En signant un accord sur les droits de douane unilatéral et déséquilibré, Bruxelles entérine sa soumission aux États-Unis.
Le 21 août a été rendu public le Framework Agreement sur le commerce entre les États-Unis et l’Union européenne, qui formalise l’accord annoncé par Donald Trump et Ursula von der Leyen en Écosse le 27 juillet. Célébré à Washington, il a été occulté à Bruxelles.
Et pour cause !
Il marque en effet une soumission complète de l’Union à Donald Trump, qui fait de l’Europe la grande perdante de la guerre commerciale déclenchée par les États-Unis.
Ironiquement qualifié de « réciproque, juste et équilibré », l’accord est en réalité un acte unilatéral, asymétrique et à l’avantage des seuls États-Unis. Les pseudo-négociations ont encore renforcé les concessions de l’Union sans aucune contrepartie.
Alors que les droits moyens pour les exportations européennes sont portés de 4,7 à 15 %, y compris pour les vins et spiritueux, ceux qui s’appliquent aux exportations de biens industriels américains sont réduits de 4 à 0 %.
Cette suppression de tout droit pour les produits américains conditionne la baisse de 27,5 % à 15 % des taxes sur les exportations d’automobiles européennes. L’acier et l’aluminium restent par ailleurs frappés de droits dissuasifs de 50 %.
600 milliards d’investissements aux États-Unis d’ici à 2028
La fixation des droits à 15 % au lieu de 30 % est soumise à trois autres engagements des Européens : l’achat de 750 milliards de dollars de gaz et de pétrole non conventionnels et d’au moins 40 milliards de puces électroniques ; la réalisation de 600 milliards d’investissements des entreprises européennes sur le territoire américain d’ici à 2028 ; l’augmentation des achats de matériel militaire aux États-Unis, alors qu’ils fournissent déjà 64 % des importations d’armes par les pays de l’Union, importations qui représentent la moitié de leur budget d’équipement.
Enfin, sur le plan réglementaire, l’Union, après avoir renoncé à appliquer l’impôt minimal de 15 % sur les bénéfices des entreprises américaines, accepte de supprimer tout obstacle aux échanges de données numériques et de les exonérer des normes environnementales en les excluant notamment du mécanisme d’ajustement carbone aux frontières, des directives CSRD et CS3D ou encore des textes sur la lutte contre la déforestation.
Les sociétés américaines exportant ou opérant dans l’Union sont ainsi placées hors du champ de la fiscalité et de la législation européennes.

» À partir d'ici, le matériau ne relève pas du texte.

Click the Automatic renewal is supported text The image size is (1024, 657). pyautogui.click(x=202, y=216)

La victoire de Donald Trump est aussi totale que la débâcle de l’Union. Les entreprises américaines se voient reconnaître un avantage compétitif décisif quand leurs concurrentes européennes sont laminées.

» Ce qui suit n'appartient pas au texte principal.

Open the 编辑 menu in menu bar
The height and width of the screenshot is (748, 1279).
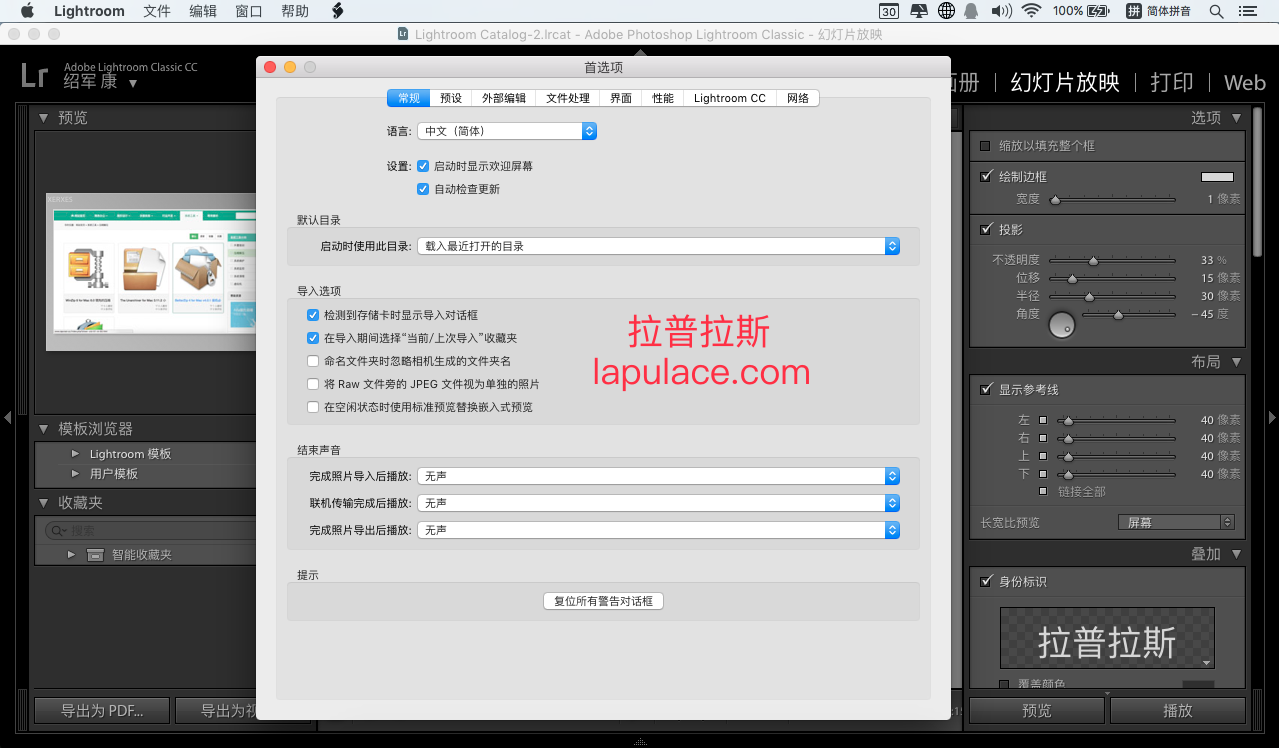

En plus du blocage de la productivité, des surcoûts du travail et de l’énergie, elles devront supporter des droits de douane de 15 % contre zéro, auxquels s’ajoutent la dévaluation compétitive du dollar de 10 % ainsi qu’un fardeau réglementaire et fiscal insoutenable.

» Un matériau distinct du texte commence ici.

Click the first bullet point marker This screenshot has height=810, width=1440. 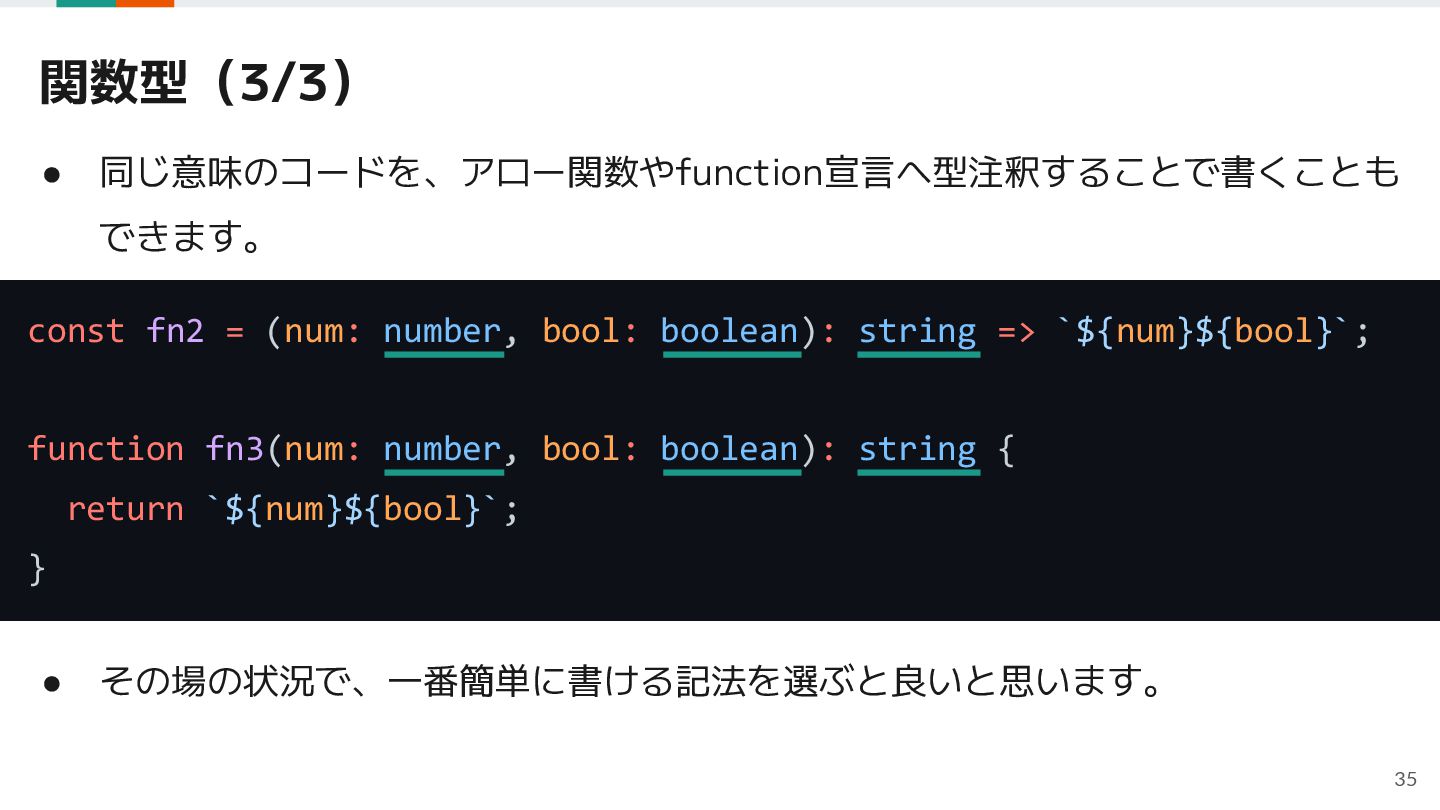[53, 175]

Elles ont désormais pour seule alternative de se délocaliser aux États-Unis ou de disparaître.
La sécurité de l’Union en question
Le déséquilibre est tout aussi manifeste sur le plan juridique. Alors que l’Union multiplie les engagements fermes – pour lesquels, en dehors des droits de douane, la Commission n’est pas compétente et n’a reçu aucun mandat des États membres –, les États-Unis n’ont souscrit à aucune obligation.
Ils peuvent à tout moment fixer les droits à 30 % en se prévalant du non-respect par les Européens d’une des multiples obligations mises à leur charge – notamment le financement de 600 milliards d’investissements aux États-Unis que nul ne sait définir, calculer ou suivre.
La stabilité du cadre commercial qu’est censé apporter l’accord relève donc de la fiction.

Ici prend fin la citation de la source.